• [The records]:
-=-=-
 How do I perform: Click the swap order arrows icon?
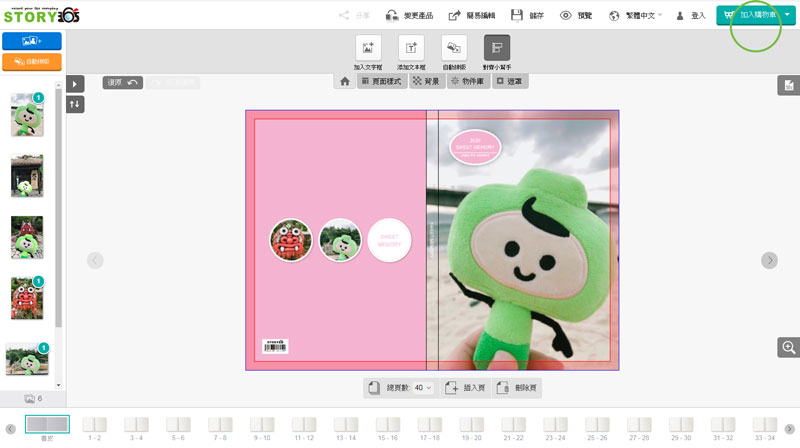pos(76,104)
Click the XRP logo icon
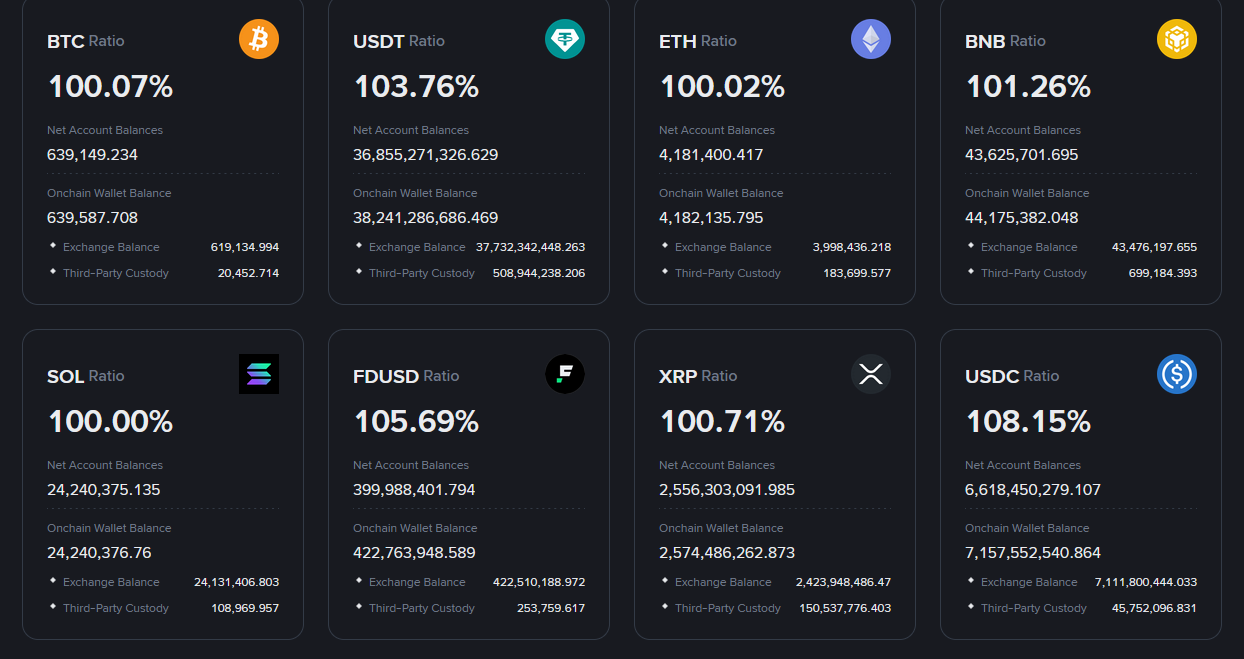Viewport: 1244px width, 659px height. 871,374
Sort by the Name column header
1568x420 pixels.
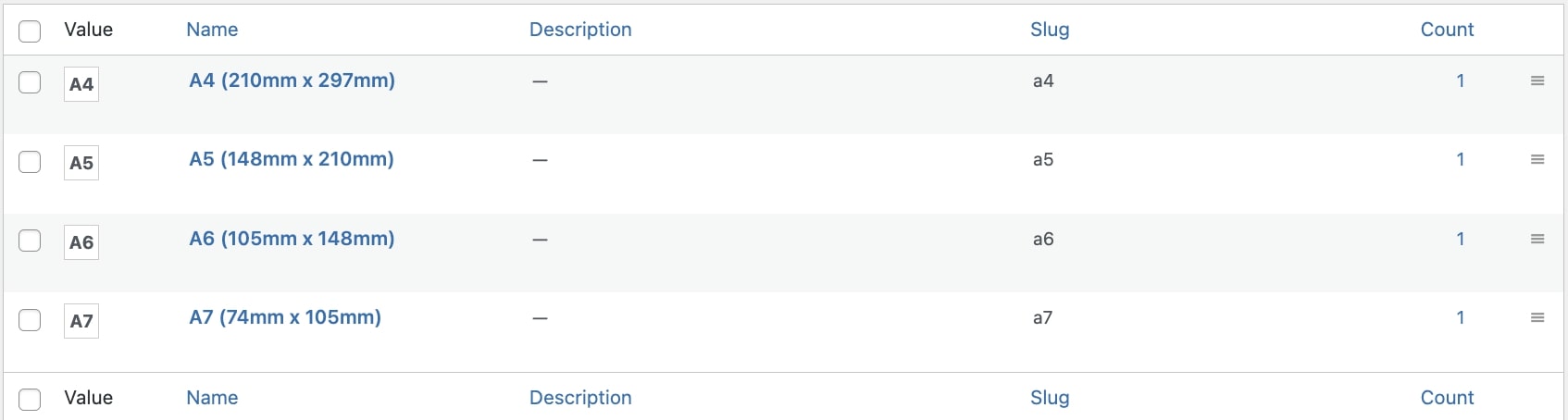212,30
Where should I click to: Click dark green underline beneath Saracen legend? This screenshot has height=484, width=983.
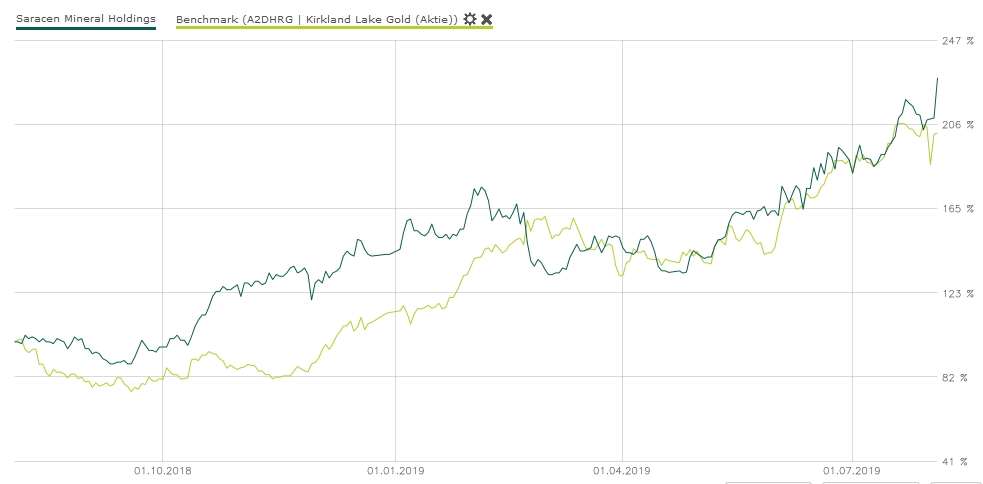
-=-=-
• [What to work on]: All entries must be written out again exactly as given, with no pictures in the copy.

• [Output for this task]:
 How do I perform: Click the swap order arrows icon?
pos(76,104)
Click the XRP logo icon
Viewport: 1244px width, 659px height. 871,374
Sort by the Name column header
1568x420 pixels.
212,30
Where should I click to: Click dark green underline beneath Saracen legend? This screenshot has height=484, width=983.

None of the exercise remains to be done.